Mapping examples as guidance for data harmonization (yellow nodes denote GARD diseases; green nodes denote concepts from other resources, such as OMIM) Cypher Query 3: match p = (m:S_GARD)-[:I_CODE|:N_Name]-(n:S_GARD) return p limit 100. Description: searching for 100 GARD diseases with the same disease name/code. The first mapping example of “NEUROFIBROSARCOMA (GARD:0008211)” and “MALIGNANT PERIPHERAL NERVE SHEATH TUMOR (GARD:0010872)” is developed via one object predicate “N_Name” i.e., “NEUROFIBROSARCOMA”, the highlighted yellow edge shown in Fig. 2a.

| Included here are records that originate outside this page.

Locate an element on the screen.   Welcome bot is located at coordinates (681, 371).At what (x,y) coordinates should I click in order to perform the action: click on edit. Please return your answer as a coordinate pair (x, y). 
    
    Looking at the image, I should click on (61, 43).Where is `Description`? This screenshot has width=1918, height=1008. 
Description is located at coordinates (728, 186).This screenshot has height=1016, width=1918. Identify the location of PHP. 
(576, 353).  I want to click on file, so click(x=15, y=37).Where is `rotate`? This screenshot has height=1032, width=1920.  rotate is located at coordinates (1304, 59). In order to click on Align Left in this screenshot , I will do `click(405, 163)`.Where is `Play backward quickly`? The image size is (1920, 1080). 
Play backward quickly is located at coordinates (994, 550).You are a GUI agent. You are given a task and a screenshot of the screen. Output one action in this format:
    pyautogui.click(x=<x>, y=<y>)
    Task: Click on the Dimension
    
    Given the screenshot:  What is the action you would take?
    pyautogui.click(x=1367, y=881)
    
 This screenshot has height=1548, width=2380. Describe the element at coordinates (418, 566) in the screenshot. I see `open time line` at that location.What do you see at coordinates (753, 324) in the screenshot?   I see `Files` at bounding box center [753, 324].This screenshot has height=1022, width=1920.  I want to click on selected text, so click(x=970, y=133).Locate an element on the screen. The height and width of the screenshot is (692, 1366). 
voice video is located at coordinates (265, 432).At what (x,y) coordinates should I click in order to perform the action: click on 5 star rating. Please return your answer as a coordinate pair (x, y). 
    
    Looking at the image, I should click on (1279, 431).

These two diseases are also mapped to multiple concepts from other resources, including OMIM in blue nodes, MONDO in purple nodes, MedGen in red nodes, etc. “MULTICENTRIC CARPOTARSAL OSTEOLYSIS SYNDROME (GARD:0013042)” and “MULTICENTRIC OSTEOLYSIS NEPHROPATHY (GARD:0003818)” are mapped via multiple mapping paths, “I_CODE” (i.e., “OMIM:16630”, “MONDO:0008152”) and “N_Name” (i.e., “MULTICENTRIC CARPO-TARSAL OSTEOLYSIS WITH OR WITHOUT NEPHROPATHY”, etc.), shown in Fig. 2b. These two examples illustrate some degree of disease similarity presenting among those diseases, which instructs us to define harmonization rules for filtering duplicate/similar GARD diseases with same concept name and/or identifier, or mapped to same concepts from other resources. The third example of 12 diseases, which are belonging to Bardet-Biedl syndrome family, are interlinking each other, shown in Fig. 2c. Apparently “Bardet-Biedl syndrome (GARD:0006866)” highlighted is a parent node of other eleven nodes. This example directs us to organize GARD disease with parent and child relationship. Before implementation of the harmonization rules, they will be reviewed and approved by our domain experts, including two co-authors with MD degree, AP is the director of the Office of Rare Disease Research (ORDR) at NCATS, ES is a Program Officer at ORDR at NCATS. Besides data mappings via “I_CODE” and “N_Name”, there are other mapping strategies towards data harmonization by applying different types of data available from our Neo4j graph, such as, Genes, Proteins. In addition, we can employ network analysis with different topological properties, i.e., path length, to support data harmonization.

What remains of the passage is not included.